JSON-LD is primarily intended to be a way to use Linked Data in
Web-based programming environments, to build interoperable Web services,
and to store Linked Data in JSON-based storage engines. Since JSON-LD is
100% compatible with JSON, the large number of JSON parsers and
libraries available today can be reused. In addition to all the features
JSON provides, JSON-LD augments JSON with the notions from RDF and SPARQL
underlying Linked Data, notably:

   * a universal identifier mechanism for JSON objects <#dfn-json-object>
     via the use of IRIs <#dfn-iri>,
   * global uniqueness of local indentifiers (keys) shared among different
     JSON documents by
     mapping them to IRIs <#dfn-iri> via a context <#dfn-context>,
   * linking between JSON objects in different JSON documents, even extending
     to JSON objects from different sites on the
     Web,
   * the ability to annotate strings <#dfn-string> with their language,
   * a way to associate datatypes with values such as dates and times,
   * and a facility to express one or more directed graphs, a.k.a., RDF
     datasets, such as a social network, in a single document.

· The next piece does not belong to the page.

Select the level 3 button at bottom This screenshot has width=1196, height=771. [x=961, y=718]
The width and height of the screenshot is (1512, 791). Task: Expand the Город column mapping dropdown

Developers that require any of the facilities listed above or need to
serialize an RDF graph or dataset [RDF11-CONCEPTS <#bib-RDF11-CONCEPTS>]
in a JSON-based syntax will find JSON-LD of interest. The syntax is
designed to not disturb already deployed systems running on JSON, but
provide a smooth upgrade path from JSON to JSON-LD. Since the shape of
such data varies wildly, JSON-LD features mechanisms to reshape
documents into a deterministic structure which simplifies their processing.


       1.1 How to Read this Document

/This section is non-normative./

This document is a detailed specification for a serialization of Linked
Data in JSON. The document is primarily intended for the following
audiences:

   * Software developers who want to encode Linked Data (RDF Graphs and 
Datasets) in a variety of
     programming languages that can use JSON
   * Software developers who want to convert existing JSON to JSON-LD
   * Software developers who want to understand the design decisions and
     language syntax for JSON-LD
   * Software developers who want to implement processors and APIs for
     JSON-LD
   * Software developers who want to generate or consume Linked Data in a JSON 
syntax

A companion document, the JSON-LD Processing Algorithms and API
specification [JSON-LD-API <#bib-JSON-LD-API>], specifies how to work
with JSON-LD at a higher level by providing a standard library interface
for common JSON-LD operations.

To understand the basics in this specification you must first be
familiar with JSON, which is detailed in [RFC4627 <#bib-RFC4627>].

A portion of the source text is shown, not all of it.